Map of life expectancy at birth from Global Education Project.

Sunday, April 14, 2019

Sunday Sermonette: Things go south for the Hebrews

At long last, we start Exodus. As I have mentioned before, scholars belief this was written during the Babylonian exile, in the 6th Century BCE, with revisions in the 5th Century. There is no historical evidence for the Egyptian captivity. The work is fiction, but it may be in some ways a response to the Babylonian exile. It is the foundational myth of the Jews, central to identity. Here we go.

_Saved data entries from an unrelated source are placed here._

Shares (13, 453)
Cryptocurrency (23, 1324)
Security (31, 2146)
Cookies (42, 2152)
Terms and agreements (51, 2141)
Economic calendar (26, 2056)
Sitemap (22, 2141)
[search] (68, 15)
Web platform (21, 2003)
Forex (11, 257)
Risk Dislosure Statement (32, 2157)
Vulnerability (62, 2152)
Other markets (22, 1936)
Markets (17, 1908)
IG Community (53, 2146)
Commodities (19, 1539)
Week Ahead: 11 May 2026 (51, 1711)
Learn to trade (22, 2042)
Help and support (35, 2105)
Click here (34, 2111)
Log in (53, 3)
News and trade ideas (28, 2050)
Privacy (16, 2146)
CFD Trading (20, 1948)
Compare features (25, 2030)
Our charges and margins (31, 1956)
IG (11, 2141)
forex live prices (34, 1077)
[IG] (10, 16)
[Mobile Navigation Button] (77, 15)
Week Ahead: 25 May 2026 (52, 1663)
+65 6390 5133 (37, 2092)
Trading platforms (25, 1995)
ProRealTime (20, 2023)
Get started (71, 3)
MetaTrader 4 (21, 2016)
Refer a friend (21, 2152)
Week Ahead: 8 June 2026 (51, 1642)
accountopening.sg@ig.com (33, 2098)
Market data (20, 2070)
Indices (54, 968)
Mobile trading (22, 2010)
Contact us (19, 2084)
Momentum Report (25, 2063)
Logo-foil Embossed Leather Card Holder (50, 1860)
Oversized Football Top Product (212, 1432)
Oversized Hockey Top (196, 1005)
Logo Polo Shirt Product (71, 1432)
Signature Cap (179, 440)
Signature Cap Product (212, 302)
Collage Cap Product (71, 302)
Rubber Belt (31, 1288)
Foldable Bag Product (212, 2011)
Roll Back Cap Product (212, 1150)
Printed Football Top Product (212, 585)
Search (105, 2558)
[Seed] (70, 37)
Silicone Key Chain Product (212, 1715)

 These are the names of the sons of Israel who went to Egypt with Jacob, each with his family: Reuben, Simeon, Levi and Judah; Issachar, Zebulun and Benjamin; Dan and Naphtali; Gad and Asher. The descendants of Jacob numbered seventy[a] in all; Joseph was already in Egypt.
Now Joseph and all his brothers and all that generation died, but the Israelites were exceedingly fruitful; they multiplied greatly, increased in numbers and became so numerous that the land was filled with them.
So the Hebrew population went from 70 to something like 1 million (Exodus 12:37) in a few hundred years.
Then a new king, to whom Joseph meant nothing, came to power in Egypt. “Look,” he said to his people, “the Israelites have become far too numerous for us. 10 Come, we must deal shrewdly with them or they will become even more numerous and, if war breaks out, will join our enemies, fight against us and leave the country.”
11 So they put slave masters over them to oppress them with forced labor, and they built Pithom and Rameses as store cities for Pharaoh. 12 But the more they were oppressed, the more they multiplied and spread; so the Egyptians came to dread the Israelites 13 and worked them ruthlessly. 14 They made their lives bitter with harsh labor in brick and mortar and with all kinds of work in the fields; in all their harsh labor the Egyptians worked them ruthlessly.
15 The king of Egypt said to the Hebrew midwives, whose names were Shiphrah and Puah, 16 “When you are helping the Hebrew women during childbirth on the delivery stool, if you see that the baby is a boy, kill him; but if it is a girl, let her live.” 17 
There are only 2 midwives producing this population explosion.
The midwives, however, feared God and did not do what the king of Egypt had told them to do; they let the boys live. 18 Then the king of Egypt summoned the midwives and asked them, “Why have you done this? Why have you let the boys live?”
19 The midwives answered Pharaoh, “Hebrew women are not like Egyptian women; they are vigorous and give birth before the midwives arrive.”
20 So God was kind to the midwives and the people increased and became even more numerous. 21 And because the midwives feared God, he gave them families of their own.
22 Then Pharaoh gave this order to all his people: “Every Hebrew boy that is born you must throw into the Nile, but let every girl live.”
Consider how implausible this is. If the Hebrews are enslaved, they don't have any weapons and can't join Pharaoh's enemies in war. On the contrary, slave owners usually want to increase their holdings. There is no comparable historical event.

Footnotes:

  1. Exodus 1:5 Masoretic Text (see also Gen. 46:27); Dead Sea Scrolls and Septuagint (see also Acts 7:14 and note at Gen. 46:27) seventy-five

3 comments:

Don Quixote said...

Cervantes wrote, "Consider how implausible this is. If the Hebrews are enslaved, they don't have any weapons and can't join Pharaoh's enemies in war. On the contrary, slave owners usually want to increase their holdings. There is no comparable historical event."

But the story is incredibly compelling, and as you wrote, the basis for Jewish identity.

Is there not a modern-day analog to the Israeli treatment of the "captive" Palestinian population under the autocratic rule of the Israeli government? A contemporary projection of the Jewish people's (my people's) central myth, perhaps?

Cervantes said...

Well, the Palestinians aren't slaves. But they lack political rights. There are lots of analogies for that situation of course, including apartheid South Africa and indigenous people in the U.S. But slaves are property, you want them to increase.

Don Quixote said...

Right, that was my point--I'm assuming the Palestinian population of the occupied West Bank is increasing, but perhaps that's not true. Either way, I'm very disturbed by the continuing support of so many Israelis for Netanyahu, as I am by people here for Shitler, as both are reprehensible individuals, devoid of spiritual or ethical values. In Shitler's case, he's also mentally ill and has dementia. So the fact that people support him at all is so shocking to me.